Item-finding records
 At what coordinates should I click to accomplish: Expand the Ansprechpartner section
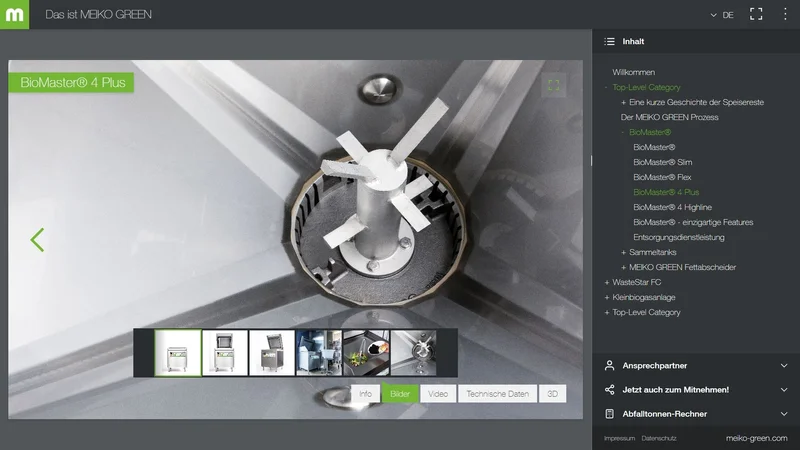click(x=783, y=365)
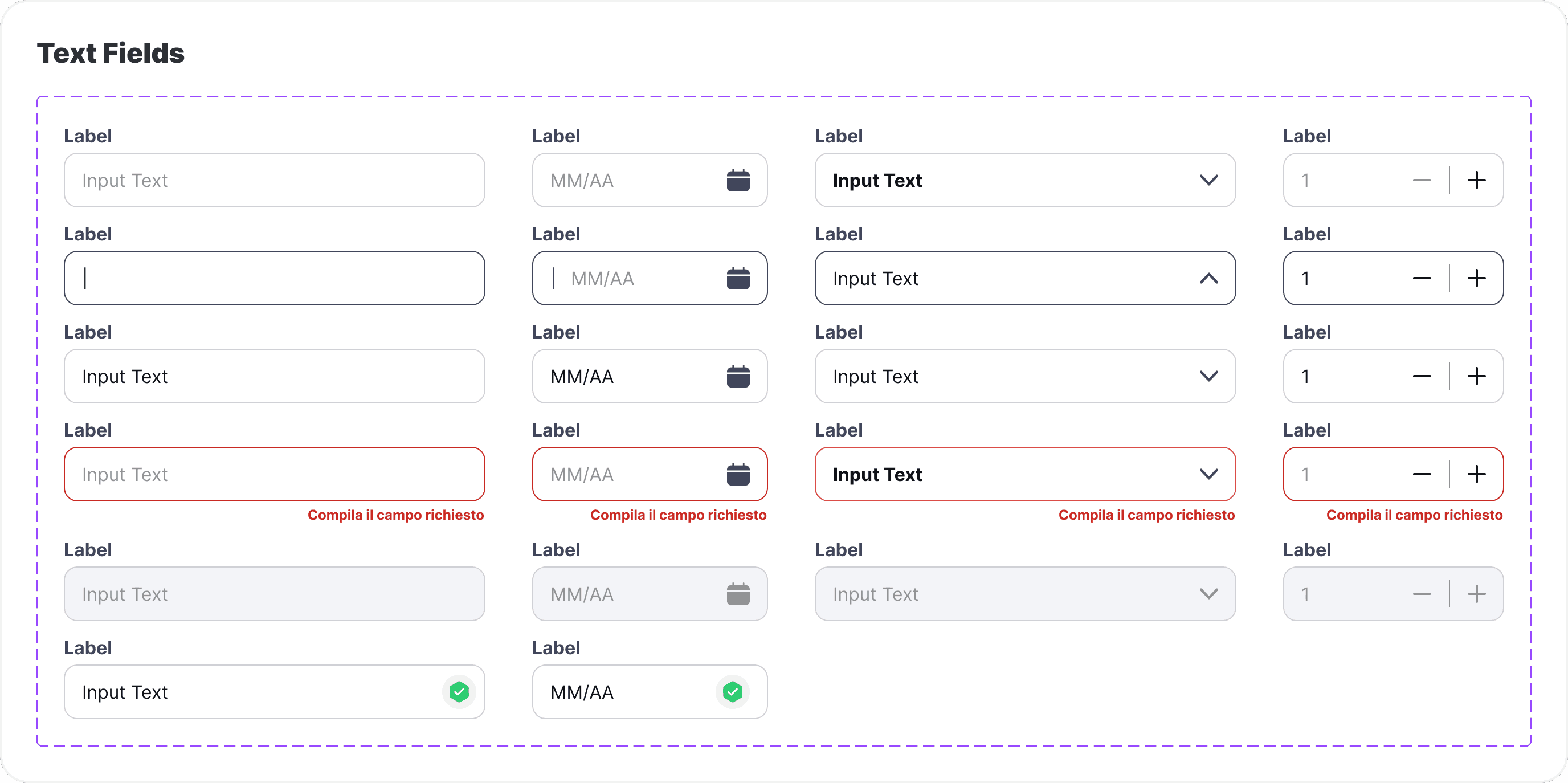Screen dimensions: 1568x783
Task: Click the first-row empty Input Text placeholder field
Action: pos(274,180)
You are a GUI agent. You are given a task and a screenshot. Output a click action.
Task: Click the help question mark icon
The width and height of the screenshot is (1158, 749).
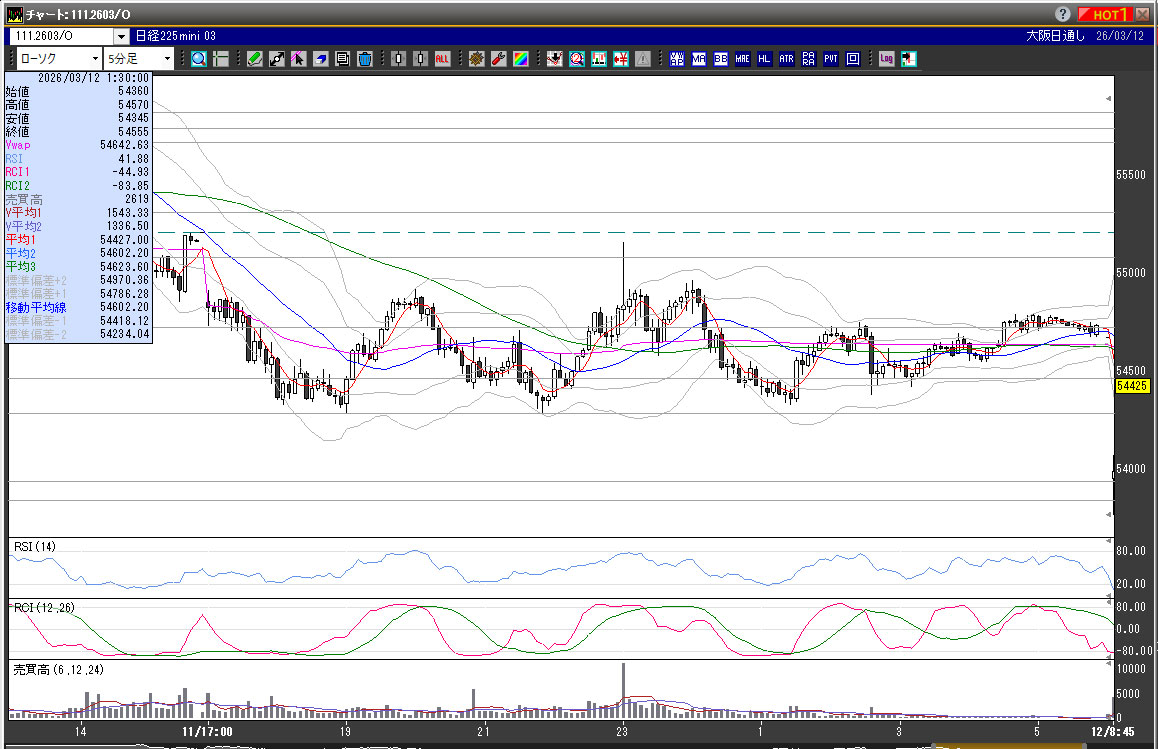(1062, 14)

What needs to be done:
Give back every line of the data above word for word, leaving out the pictures.

Solution:
 At what coordinates should I click to accomplish: Expand the Ansprechpartner section
click(x=783, y=365)
Screen dimensions: 1568x783
Task: Click the first-row empty Input Text placeholder field
Action: pos(274,180)
You are a GUI agent. You are given a task and a screenshot. Output a click action.
Task: Click the help question mark icon
The width and height of the screenshot is (1158, 749).
(1062, 14)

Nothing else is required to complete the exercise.